Because rates of item missingness were > 5% and found to be distributed non-randomly across demographic factors, missing values were imputed using a single imputation method, the “bagged-tree” model. In bagged tree imputation, for each variable with missing data, a tree model is trained based on all other variables in the set, including demographic variables, and then the missing values are imputed using a regression function. This robust imputation model has been shown to outperform other imputation methods (e.g., k-nearest-neighbor imputation and median imputation), as measured by root mean square error (RMSE) between imputed and true values. Following Kuhn and Johnson (2019), the bagged-tree imputation method was utilized with n = 25 trees. The imputation model included OHSM as the outcome variable and all other survey items as predictors.

Gaussian graphical model (GGM)

The GGM (also known as the undirected graphical model) was estimated under the assumption of Gaussian distributions and models the conditional associations between variables (Christensen et al. 2020). Due to the ordinal nature of item scales, the polychoric correlation matrix was used as input. The GGM was estimated across N = 10,000 non-parametric bootstrapped samples using the graphical least absolute shrinkage and selector operator (GLASSO) based on minimization of the extended Bayesian information criterion (see Epskamp and Fried 2018). This method estimates the typical network structure formed by the mean partial correlations across the bootstrap samples. The model fit was evaluated with the root mean squared error of approximation (RMSEA) and comparative fit index (CFI). Following Kline (2015), values of CFI ≥ 0.95 and RMSEA < 0.05 were used to indicate good model fit. Metric, network, and global invariance were assessed across two demographic groups: sex (males vs. females) and median age (younger ≤ 57 years vs. older > 57 years). Metric invariance was assessed by comparing the strength of item network loadings, while network and global strength invariance were assessed by comparing network edge weights and the absolute sum of network edge weights, respectively (van Borkulo et al. 2022). All comparisons were based on 1,000 permutations. To ensure correct identification of statistical differences, two types of p-values were examined: uncorrected and those corrected using the Benjamini–Hochberg procedure (Benjamini and Hochberg 1995). According to Jamison et al. (2022), if both types of p-values pointed to a network loading difference being statistically significant across groups, then that item is considered non-invariant.

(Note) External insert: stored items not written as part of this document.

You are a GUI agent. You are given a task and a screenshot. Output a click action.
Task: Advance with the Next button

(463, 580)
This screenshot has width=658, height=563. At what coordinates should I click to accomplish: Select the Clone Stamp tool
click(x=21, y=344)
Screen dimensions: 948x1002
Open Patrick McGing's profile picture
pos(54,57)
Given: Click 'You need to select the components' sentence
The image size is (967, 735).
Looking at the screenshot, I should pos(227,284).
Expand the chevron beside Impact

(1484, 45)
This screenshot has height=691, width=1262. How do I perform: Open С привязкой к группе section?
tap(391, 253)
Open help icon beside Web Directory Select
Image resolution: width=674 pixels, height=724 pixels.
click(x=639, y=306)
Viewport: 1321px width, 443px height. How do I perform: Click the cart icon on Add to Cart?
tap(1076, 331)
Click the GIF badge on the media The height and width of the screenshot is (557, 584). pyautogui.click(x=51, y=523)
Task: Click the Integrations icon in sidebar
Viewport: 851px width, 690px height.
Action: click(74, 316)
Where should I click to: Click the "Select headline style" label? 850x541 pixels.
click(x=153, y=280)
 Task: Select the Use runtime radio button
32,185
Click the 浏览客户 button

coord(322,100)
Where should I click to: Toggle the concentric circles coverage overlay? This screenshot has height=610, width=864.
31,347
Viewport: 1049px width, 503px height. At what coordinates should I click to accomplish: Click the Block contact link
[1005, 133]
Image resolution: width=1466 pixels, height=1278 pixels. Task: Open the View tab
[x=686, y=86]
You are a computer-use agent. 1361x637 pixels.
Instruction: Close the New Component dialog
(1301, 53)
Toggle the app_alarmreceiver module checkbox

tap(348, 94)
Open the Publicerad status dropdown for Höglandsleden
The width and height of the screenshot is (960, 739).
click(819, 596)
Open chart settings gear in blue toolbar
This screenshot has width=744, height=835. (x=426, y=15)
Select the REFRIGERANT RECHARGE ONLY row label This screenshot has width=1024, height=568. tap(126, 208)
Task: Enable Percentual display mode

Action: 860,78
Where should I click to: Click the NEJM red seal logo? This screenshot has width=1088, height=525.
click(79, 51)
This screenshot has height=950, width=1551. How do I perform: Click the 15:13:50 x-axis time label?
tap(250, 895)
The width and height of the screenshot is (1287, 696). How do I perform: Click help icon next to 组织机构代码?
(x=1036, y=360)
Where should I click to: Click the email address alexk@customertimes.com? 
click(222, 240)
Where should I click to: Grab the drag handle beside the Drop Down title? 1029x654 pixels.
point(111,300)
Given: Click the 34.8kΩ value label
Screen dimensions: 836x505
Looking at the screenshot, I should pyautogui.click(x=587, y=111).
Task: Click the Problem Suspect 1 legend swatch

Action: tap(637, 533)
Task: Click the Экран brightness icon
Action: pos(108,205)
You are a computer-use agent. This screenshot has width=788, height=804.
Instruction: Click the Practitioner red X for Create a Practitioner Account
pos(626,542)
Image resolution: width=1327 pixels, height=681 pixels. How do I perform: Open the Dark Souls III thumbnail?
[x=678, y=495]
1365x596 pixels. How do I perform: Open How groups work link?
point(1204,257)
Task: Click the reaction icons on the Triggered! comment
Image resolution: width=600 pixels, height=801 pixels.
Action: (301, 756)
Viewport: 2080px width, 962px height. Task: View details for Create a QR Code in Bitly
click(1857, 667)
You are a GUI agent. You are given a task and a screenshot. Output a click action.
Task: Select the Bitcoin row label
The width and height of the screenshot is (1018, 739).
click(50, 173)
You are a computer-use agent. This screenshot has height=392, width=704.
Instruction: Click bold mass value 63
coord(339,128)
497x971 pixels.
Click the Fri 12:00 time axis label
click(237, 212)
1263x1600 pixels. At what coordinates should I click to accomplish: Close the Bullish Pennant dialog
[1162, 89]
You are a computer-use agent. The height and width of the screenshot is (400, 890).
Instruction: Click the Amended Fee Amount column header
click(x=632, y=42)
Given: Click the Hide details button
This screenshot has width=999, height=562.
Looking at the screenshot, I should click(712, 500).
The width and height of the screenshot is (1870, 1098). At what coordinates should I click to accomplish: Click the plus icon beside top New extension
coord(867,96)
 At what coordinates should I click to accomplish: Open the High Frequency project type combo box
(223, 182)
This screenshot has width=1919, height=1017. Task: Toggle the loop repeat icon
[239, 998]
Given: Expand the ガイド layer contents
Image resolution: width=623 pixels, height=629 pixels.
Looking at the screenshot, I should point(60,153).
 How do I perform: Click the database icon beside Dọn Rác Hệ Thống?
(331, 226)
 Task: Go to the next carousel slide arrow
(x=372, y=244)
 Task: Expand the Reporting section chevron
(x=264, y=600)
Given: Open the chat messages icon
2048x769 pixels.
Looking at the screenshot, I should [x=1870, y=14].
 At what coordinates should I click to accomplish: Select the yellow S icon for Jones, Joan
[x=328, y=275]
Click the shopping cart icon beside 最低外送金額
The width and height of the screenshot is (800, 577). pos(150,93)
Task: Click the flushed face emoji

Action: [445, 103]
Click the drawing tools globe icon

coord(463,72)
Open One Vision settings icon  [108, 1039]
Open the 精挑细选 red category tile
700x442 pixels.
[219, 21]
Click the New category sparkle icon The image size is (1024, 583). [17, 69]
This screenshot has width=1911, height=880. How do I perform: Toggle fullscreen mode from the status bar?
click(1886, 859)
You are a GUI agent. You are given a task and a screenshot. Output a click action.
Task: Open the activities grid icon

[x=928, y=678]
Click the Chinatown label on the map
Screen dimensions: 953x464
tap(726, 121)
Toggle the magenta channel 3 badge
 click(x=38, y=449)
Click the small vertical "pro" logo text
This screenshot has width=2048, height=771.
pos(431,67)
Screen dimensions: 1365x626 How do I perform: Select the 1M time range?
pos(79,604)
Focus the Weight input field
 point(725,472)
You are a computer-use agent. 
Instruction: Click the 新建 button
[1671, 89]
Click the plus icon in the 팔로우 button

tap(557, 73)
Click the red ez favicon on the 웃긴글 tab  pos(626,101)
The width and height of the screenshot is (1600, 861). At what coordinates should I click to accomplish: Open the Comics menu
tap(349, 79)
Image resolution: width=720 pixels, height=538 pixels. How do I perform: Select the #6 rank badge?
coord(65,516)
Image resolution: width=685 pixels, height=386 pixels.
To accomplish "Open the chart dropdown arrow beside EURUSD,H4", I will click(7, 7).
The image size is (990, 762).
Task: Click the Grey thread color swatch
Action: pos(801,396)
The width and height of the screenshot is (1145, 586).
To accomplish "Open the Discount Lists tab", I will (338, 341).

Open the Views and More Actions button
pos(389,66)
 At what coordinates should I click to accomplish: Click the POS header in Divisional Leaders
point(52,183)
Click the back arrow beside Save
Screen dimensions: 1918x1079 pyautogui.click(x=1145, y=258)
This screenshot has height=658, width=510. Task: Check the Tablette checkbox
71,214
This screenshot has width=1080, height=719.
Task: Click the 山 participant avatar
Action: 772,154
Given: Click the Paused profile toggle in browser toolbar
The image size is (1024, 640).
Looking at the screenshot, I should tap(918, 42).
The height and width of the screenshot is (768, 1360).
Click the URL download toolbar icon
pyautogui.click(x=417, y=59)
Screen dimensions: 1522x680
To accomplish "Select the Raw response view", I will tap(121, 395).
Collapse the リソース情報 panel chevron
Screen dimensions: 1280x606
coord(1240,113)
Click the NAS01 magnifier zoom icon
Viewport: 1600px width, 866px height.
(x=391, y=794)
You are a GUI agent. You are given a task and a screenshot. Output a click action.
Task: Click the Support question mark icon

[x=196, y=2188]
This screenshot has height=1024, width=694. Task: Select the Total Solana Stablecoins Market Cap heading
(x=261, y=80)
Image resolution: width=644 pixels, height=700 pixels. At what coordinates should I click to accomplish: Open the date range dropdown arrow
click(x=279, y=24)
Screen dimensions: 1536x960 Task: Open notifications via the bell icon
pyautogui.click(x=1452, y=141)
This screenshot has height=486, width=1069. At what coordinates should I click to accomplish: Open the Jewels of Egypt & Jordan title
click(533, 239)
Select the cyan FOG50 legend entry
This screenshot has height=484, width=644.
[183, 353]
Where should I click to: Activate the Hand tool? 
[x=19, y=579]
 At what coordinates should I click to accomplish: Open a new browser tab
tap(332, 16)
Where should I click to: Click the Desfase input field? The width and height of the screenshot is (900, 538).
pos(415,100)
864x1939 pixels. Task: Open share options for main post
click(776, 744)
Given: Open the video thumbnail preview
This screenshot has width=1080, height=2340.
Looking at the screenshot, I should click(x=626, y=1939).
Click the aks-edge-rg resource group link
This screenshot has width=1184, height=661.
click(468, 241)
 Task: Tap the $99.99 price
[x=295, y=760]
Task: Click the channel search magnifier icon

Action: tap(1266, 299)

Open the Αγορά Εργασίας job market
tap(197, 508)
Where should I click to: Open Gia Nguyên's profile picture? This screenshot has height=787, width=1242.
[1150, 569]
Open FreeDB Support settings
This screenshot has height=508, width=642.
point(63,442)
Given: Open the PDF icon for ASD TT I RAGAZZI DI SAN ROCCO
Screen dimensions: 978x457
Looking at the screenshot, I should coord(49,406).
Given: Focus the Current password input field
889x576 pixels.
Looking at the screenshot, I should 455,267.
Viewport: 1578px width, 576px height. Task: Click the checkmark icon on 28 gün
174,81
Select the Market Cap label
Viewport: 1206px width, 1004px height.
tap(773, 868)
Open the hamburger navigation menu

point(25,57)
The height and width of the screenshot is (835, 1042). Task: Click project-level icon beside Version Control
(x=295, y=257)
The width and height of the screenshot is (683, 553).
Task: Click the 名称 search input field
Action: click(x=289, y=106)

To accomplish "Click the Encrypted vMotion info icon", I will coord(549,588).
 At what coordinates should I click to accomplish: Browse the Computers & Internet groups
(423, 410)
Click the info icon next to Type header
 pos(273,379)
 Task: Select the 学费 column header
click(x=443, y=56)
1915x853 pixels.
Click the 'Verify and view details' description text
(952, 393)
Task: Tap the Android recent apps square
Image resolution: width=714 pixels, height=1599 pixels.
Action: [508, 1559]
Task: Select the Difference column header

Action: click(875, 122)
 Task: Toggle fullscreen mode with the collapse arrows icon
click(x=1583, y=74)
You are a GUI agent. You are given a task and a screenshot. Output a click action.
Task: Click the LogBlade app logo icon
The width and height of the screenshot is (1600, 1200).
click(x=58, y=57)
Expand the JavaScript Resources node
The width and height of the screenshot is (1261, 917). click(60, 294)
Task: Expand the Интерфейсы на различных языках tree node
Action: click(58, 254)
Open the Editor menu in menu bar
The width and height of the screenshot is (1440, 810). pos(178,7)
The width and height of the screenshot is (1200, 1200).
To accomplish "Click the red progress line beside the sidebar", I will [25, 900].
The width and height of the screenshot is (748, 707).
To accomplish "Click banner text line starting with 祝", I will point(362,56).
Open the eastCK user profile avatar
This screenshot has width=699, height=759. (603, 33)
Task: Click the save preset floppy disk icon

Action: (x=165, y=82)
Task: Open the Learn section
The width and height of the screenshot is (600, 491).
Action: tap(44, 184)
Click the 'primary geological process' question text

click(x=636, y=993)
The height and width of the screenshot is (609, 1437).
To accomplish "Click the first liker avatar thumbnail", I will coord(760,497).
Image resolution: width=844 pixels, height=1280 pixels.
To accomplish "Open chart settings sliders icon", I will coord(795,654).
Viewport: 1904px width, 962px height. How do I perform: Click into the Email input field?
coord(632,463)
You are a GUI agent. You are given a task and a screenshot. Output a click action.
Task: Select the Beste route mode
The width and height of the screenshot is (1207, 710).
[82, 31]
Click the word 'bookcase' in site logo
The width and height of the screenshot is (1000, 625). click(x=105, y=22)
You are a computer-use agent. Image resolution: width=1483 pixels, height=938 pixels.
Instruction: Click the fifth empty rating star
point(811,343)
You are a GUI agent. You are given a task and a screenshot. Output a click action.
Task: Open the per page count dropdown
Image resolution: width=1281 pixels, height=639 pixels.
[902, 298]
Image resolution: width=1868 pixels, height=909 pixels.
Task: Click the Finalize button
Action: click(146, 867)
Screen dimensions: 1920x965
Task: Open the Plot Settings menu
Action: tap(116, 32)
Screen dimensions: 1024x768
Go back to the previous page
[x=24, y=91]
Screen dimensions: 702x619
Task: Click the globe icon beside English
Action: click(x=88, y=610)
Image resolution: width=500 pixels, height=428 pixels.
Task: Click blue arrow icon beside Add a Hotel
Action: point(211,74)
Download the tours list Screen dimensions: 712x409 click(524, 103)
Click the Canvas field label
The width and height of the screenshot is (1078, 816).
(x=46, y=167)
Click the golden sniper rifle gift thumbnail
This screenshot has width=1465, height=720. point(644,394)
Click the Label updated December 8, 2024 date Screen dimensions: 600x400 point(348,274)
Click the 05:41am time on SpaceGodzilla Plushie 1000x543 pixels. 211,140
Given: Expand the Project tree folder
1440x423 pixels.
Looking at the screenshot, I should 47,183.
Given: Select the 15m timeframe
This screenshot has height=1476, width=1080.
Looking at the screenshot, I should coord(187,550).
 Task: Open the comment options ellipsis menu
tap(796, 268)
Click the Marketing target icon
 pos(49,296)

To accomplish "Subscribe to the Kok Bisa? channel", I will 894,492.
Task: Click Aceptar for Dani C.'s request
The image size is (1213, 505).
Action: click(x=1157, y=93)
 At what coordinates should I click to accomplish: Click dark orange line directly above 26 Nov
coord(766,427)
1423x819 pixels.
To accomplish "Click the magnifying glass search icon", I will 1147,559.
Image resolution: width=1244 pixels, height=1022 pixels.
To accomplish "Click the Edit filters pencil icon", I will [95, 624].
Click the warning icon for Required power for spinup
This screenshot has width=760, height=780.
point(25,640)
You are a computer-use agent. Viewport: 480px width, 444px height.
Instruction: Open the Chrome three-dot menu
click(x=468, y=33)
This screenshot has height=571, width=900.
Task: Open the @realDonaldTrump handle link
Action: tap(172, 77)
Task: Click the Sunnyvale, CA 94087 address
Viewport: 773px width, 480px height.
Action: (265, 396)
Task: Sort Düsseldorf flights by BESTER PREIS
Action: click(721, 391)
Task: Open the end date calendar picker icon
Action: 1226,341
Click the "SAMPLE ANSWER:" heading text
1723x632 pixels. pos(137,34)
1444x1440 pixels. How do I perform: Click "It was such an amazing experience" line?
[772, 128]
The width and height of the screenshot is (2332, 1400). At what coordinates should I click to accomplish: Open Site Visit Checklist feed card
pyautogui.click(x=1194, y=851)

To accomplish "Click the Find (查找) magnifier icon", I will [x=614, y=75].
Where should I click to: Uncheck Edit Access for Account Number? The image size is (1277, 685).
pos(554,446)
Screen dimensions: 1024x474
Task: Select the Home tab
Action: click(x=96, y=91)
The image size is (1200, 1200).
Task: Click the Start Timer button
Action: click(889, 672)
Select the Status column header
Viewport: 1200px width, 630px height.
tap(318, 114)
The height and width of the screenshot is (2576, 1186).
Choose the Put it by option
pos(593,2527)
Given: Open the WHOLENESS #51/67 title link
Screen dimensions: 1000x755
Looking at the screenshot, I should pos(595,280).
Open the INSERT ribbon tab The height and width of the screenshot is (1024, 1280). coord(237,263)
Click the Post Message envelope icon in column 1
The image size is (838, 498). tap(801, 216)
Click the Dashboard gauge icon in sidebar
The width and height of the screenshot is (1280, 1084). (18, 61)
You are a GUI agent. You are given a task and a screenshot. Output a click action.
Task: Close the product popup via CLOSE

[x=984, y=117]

Directed acyclic graphical (DAG) model

The DAG model was estimated by employing the PC-stable algorithm across N = 10,000 non-parametric bootstrap samples (following Colombo and Maathuis 2014). Only directed edges appearing in 70% of bootstrap samples (i.e., strength ratio ≥ 0.70) were included in the model, and the directionality of the edge was established according to the direction that was observed in more than 50% of samples (i.e., direction ratio ≥ 0.50) (as suggested by Briganti et al. 2022b). The structure of estimated DAG was then assessed against the theoretical structure described by Andersen’s Behavioral Model (ABM).

Structural equation modeling (SEM)

The SEM was specified by including the causal pathways present in the estimated DAG. Due to the non-normal distribution of the survey data, the specified SEM was estimated using a maximum likelihood estimation with robust standard errors and a Satorra–Bentler scaled test statistic. Robust incremental (CFI) and absolute (χ2, RMSEA) fit indices were calculated and assessed, with values of CFI ≥ 0.95 and RMSEA < 0.05 applied to indicate acceptable model fit (Kline 2015).